Tuesday, November 22, 2005

SBS compromise response

This must be an on-going debate over the “SBS compromise” because I’ve heard it frequently… and perhaps there are a few other places where this hits closer to home than in the organization I work for… but not many. As a matter of function, I tend to have one foot in the enterprise, and one foot in the SMB market. So yes, I can appreciate first hand how SBS tends to end up being the punch line instead of the solution.

Among the enterprise circles of the IT community, I think Chad is correct. Assuming the enterprise admin you’re talking to even knows of SBS, they’re probably going to hate it. “A DC, Exchange, ISA, RRAS, IIS, Tape backup… etc… all on one box… [insert punch-line here]”… I know, I’ve heard it. Heck, when I was first introduced to the SBS platform, I had a similar position.

But now, a few years out, I have a whole new appreciation for SBS. Why? Because SBS is the right tool for the right job.

“What do you mean, right tool – look at the security issues!”

Yeah, I know… just look at them.

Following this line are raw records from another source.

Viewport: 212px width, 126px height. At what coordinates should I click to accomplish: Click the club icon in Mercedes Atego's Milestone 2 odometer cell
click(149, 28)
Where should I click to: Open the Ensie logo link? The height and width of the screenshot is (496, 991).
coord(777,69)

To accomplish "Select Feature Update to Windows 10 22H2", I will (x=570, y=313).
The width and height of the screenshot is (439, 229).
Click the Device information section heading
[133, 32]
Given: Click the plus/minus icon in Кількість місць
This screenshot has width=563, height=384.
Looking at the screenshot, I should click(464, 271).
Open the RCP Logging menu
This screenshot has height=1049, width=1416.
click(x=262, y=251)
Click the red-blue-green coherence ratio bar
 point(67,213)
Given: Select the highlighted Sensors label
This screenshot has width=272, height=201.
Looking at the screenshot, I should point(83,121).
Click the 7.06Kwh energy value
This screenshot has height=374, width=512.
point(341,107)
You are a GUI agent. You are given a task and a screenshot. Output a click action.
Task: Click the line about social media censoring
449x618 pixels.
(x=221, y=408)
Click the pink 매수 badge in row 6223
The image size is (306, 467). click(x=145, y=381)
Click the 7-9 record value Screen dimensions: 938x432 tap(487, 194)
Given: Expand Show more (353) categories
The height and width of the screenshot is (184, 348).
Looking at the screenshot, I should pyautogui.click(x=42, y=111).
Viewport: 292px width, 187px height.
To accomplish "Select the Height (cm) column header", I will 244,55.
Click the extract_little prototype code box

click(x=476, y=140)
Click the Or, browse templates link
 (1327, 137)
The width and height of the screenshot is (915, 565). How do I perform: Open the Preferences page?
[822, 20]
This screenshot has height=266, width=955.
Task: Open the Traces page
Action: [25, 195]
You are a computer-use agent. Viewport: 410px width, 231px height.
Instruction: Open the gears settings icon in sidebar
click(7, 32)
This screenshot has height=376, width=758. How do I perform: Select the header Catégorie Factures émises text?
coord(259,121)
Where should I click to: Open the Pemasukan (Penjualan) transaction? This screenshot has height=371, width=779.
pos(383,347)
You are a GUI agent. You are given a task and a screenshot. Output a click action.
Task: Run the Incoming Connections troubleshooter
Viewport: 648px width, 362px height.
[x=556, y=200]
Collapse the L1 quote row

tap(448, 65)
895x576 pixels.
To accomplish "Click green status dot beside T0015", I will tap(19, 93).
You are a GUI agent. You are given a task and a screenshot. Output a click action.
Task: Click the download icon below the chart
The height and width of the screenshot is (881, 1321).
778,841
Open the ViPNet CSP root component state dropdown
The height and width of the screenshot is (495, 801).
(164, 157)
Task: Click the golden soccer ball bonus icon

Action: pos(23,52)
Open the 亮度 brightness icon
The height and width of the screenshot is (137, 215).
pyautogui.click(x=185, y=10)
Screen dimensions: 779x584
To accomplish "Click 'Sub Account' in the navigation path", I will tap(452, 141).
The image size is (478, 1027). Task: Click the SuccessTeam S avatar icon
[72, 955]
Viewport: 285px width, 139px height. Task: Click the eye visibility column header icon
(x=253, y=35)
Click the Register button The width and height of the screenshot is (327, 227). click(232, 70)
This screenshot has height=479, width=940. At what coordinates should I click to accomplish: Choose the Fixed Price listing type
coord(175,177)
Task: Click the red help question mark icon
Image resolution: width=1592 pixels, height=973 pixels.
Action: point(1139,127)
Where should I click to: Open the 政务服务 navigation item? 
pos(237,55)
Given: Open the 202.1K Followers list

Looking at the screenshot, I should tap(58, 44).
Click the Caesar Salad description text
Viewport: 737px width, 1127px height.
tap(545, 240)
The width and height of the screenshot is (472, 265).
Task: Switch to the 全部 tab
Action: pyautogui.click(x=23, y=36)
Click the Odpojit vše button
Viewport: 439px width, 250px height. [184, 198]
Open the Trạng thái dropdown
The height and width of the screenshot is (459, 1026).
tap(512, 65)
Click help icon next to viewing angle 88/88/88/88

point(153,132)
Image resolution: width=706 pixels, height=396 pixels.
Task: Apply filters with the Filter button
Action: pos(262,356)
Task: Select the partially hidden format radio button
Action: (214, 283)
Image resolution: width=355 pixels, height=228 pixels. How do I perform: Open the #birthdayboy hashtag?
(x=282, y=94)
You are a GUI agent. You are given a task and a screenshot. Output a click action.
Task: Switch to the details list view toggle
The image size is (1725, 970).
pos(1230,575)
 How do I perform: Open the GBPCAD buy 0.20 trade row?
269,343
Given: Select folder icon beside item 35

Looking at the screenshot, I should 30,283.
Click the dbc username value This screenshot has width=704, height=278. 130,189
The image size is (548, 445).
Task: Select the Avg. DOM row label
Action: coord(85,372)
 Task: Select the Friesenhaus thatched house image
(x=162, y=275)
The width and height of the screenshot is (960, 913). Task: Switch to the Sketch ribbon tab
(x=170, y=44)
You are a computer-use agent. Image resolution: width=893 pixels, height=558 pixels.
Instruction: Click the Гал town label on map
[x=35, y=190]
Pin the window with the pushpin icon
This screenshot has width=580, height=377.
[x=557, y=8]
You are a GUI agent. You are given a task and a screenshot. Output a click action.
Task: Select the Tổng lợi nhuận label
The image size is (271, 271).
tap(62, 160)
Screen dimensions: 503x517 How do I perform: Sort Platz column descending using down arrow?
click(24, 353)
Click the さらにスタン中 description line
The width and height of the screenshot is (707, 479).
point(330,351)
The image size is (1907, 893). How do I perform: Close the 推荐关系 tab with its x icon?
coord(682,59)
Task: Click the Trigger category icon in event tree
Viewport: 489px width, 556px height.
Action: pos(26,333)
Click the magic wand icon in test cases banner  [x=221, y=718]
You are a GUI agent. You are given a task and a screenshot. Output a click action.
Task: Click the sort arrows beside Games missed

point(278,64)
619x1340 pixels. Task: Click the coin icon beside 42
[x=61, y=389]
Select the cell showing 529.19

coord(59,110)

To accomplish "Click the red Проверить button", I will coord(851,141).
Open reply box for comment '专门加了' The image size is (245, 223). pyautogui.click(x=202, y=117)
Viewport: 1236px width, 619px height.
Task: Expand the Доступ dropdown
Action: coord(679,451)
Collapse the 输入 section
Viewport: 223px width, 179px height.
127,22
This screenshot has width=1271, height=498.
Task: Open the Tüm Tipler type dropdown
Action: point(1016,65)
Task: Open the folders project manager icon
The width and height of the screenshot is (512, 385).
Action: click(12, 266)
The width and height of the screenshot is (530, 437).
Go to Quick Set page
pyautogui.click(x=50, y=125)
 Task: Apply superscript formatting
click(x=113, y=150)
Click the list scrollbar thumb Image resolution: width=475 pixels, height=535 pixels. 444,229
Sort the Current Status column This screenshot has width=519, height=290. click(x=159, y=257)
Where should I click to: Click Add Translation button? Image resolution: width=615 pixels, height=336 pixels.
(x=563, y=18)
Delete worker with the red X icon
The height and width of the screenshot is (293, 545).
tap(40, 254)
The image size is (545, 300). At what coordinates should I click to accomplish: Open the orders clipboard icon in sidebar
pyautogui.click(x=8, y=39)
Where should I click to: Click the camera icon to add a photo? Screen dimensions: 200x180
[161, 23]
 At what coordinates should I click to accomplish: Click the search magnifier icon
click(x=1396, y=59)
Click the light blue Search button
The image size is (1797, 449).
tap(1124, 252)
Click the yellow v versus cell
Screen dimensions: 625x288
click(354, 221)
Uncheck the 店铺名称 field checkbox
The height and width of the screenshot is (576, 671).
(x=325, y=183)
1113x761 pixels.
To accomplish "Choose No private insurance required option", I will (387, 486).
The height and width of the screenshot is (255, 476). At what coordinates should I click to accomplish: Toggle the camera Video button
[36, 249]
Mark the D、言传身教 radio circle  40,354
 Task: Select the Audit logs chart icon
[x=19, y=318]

You know what the small business owners I talk to think about “security”? They demand it… that is, they demand it until they start to get an understanding of the cost/benefit. When we start talking about dedicated purpose servers… servers, which I might add, that are going to run at about 1% utilization on a busy day. And then we talk about licensing. And then we talk about firmware maintenance… and then the patch management lifecycle on each of these boxes… you get the idea. That somewhat reasonable 10k-15k initial investment for a complete SBS-solution, all of a sudden turns into something literally impossible for your average SMB-sized customers. And if by some chance you were to get an SMB customer to buyoff on your “secure” dedicated server solution, how do you think they’re going to pay to maintain it? So when no one has patched those boxes in two years, how secure do you think they’re going to be?

For your average SMB customer, you need to understand what you’re trying to protect. For the most part, they’re not banks, or financial institutions… you’ll see some HIPAA compliance issues, and a few with some type of trade-secrets. But at the end of the day, you’re trying to come up with an acceptable cost/benefit for the customer. Understand the need for security, but appreciate the fact that if they need some type of IT infrastructure, an SBS solution beats paper, or a workgroup hands-down.